The Transaction is subject to shareholder approval of both Starton and HWEL, as well as other customary conditions, including receipt of the approval of the British Columbia Court, certain regulatory approvals, expiration of the applicable waiting period under any antitrust laws, Healthwell having net tangible assets of at least $5,000,001, Healthwell having cash and cash equivalents of at least $15.0 million, the Registration Statement of which the proxy statement/prospectus forms a part having been declared effective by the SEC, the shares of Pubco Common Stock and the Pubco Warrants having been have been approved for listing on Nasdaq, Starton shall have received from Pubco the Company Registration Rights Agreement, duly executed by Pubco, a copy of each Non-Competition Agreement, duly executed by Pubco and a copy of each Lock-Up Agreement, duly executed by Pubco. The Business Combination Agreement was approved by the board of directors of each of Starton and HWEL. The deal is expected to close in the second half of 2023. The transaction is expected to bring gross cash proceeds of $50 million, including $35 million in cash expected to be held in trust (assuming 86% redemptions), and $15 million in an anticipated private investment in public equity (PIPE) capital raise.

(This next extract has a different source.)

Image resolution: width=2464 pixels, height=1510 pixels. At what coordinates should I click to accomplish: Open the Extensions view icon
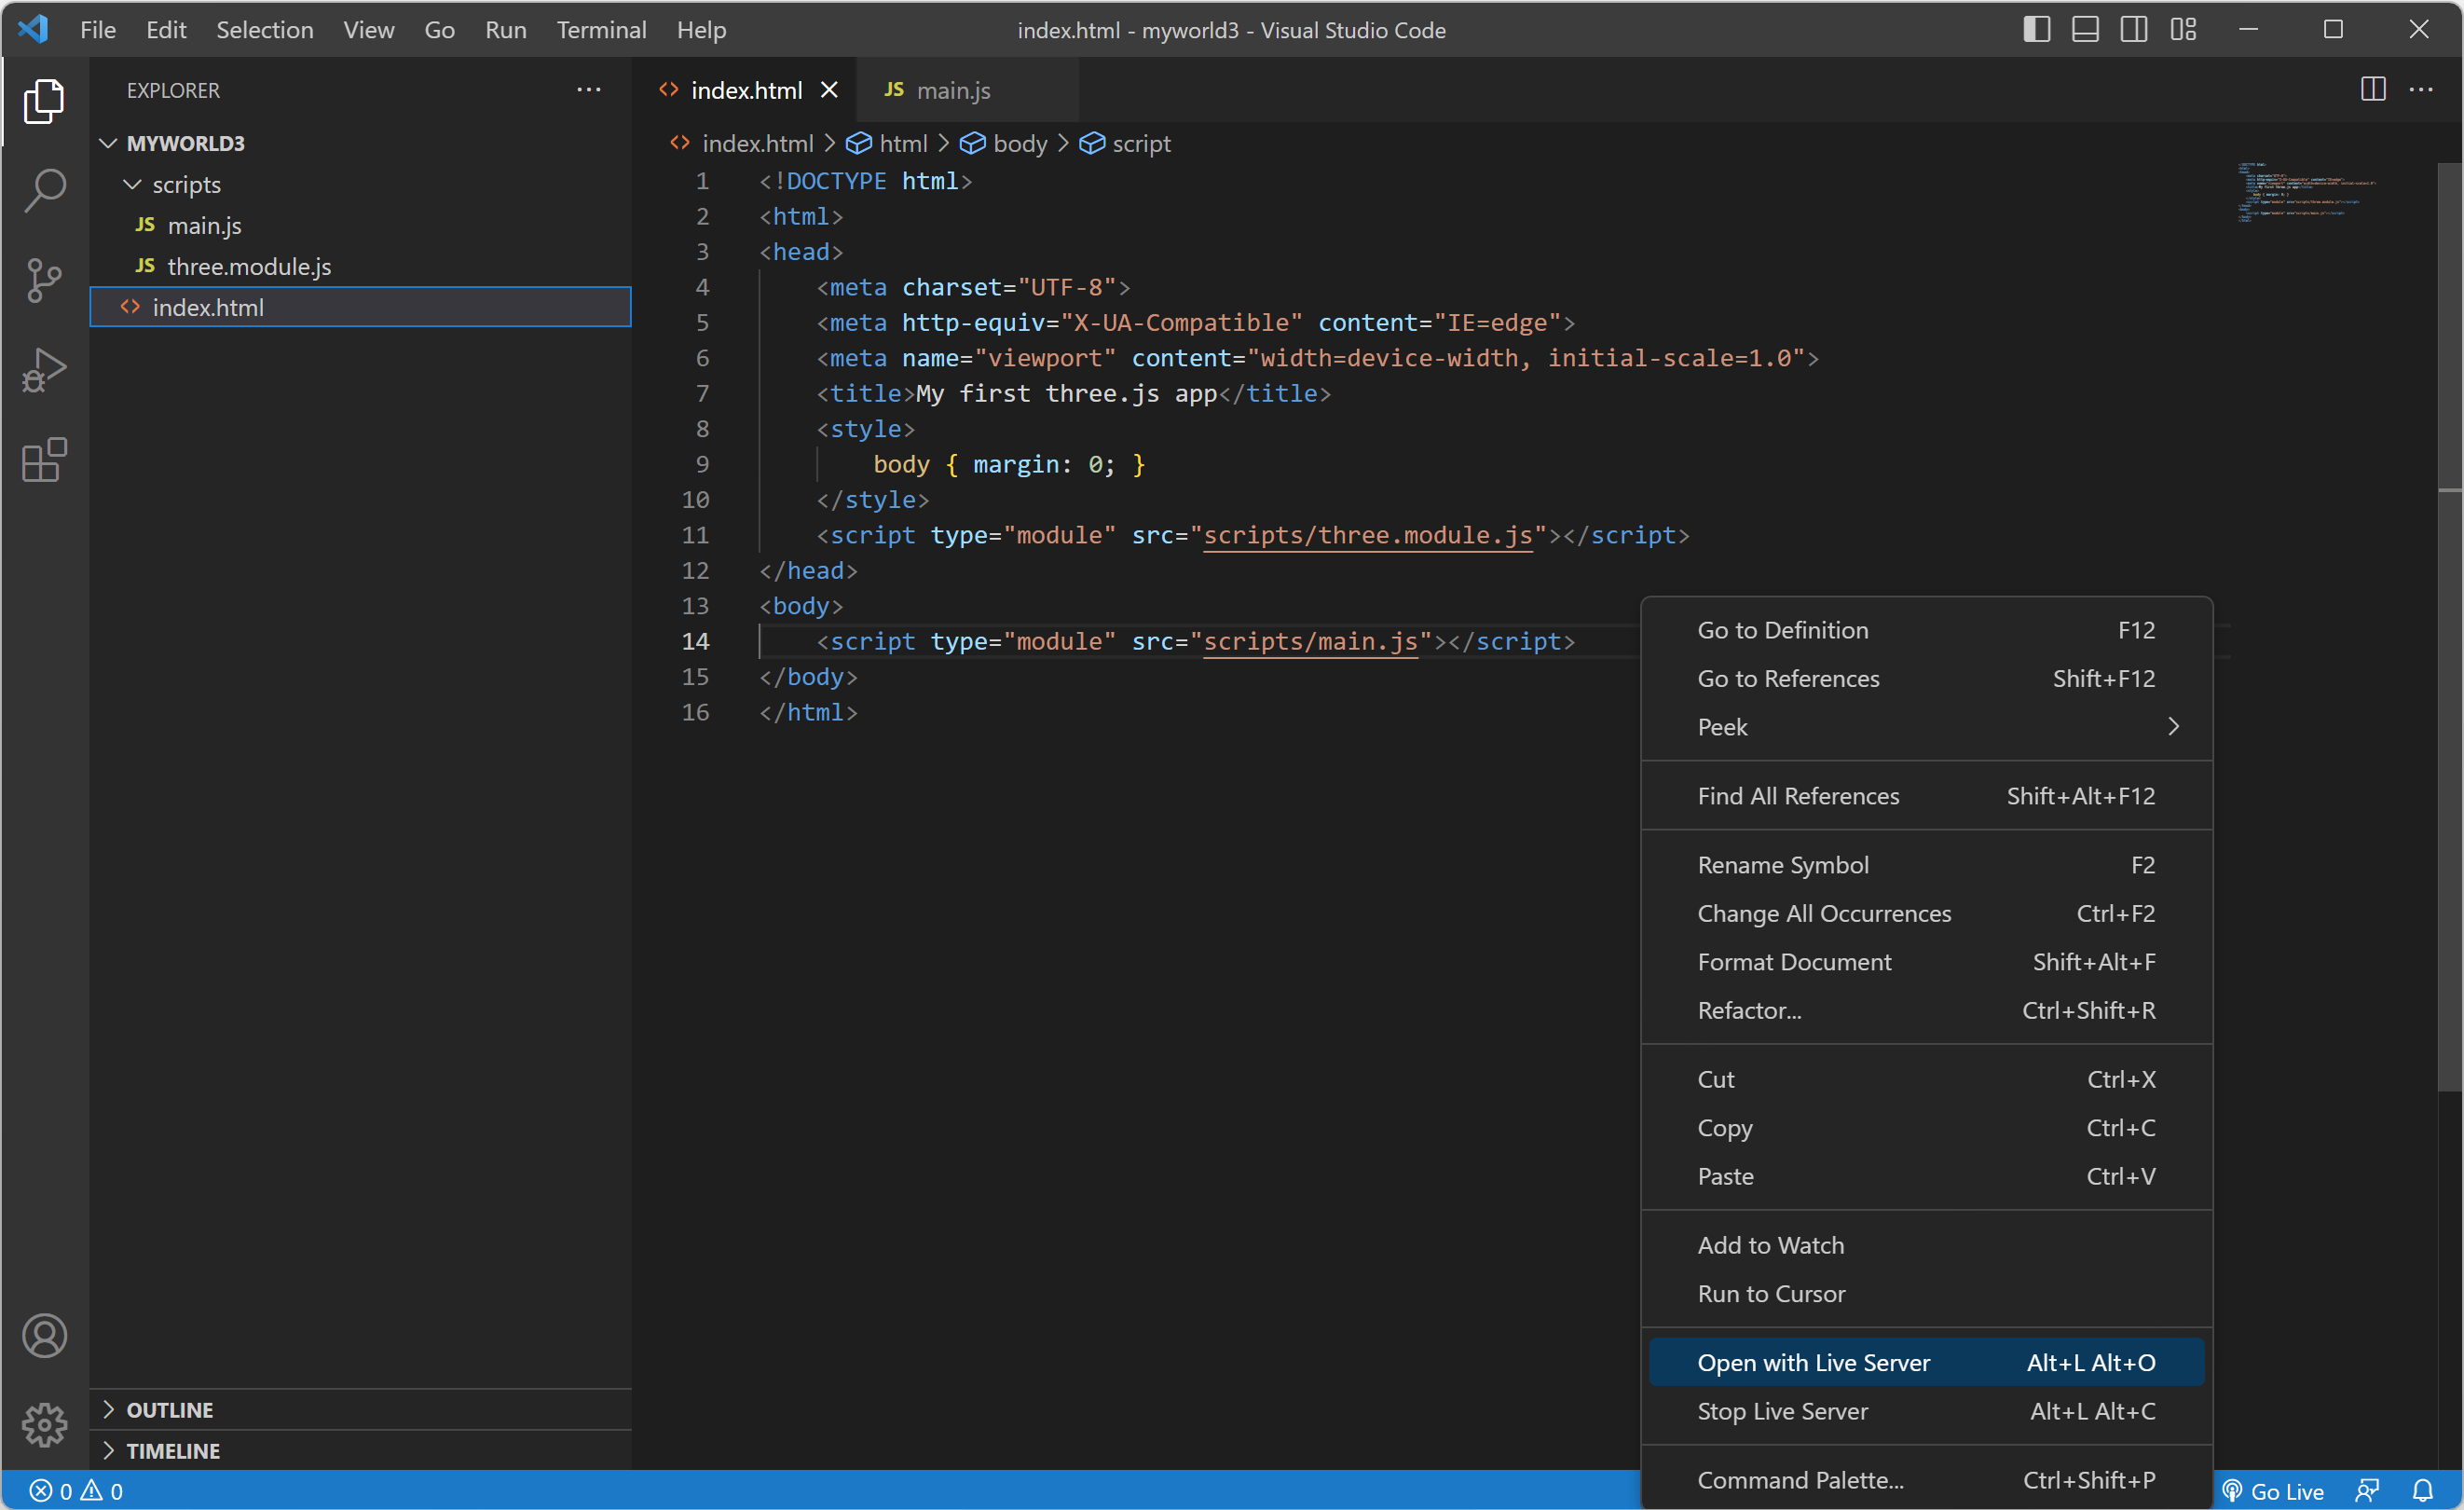(x=44, y=460)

SPAC Advisory Partners LLC, a division of Kingswood Capital Partners, is serving as exclusive financial advisor and Stephen M. Cohen and Lauren W. Taylor of Fox Rothschild and Dentons Canada LLP are acting as legal counsel to Starton. Jefferies LLC is serving as capital markets advisor to Healthwell and is being represented by Kirkland & Ellis LLP. Stuart Neuhauser of Ellenoff Grossman & Schole LLP and Peterson McVicar LLP are serving as legal counsel to Healthwell.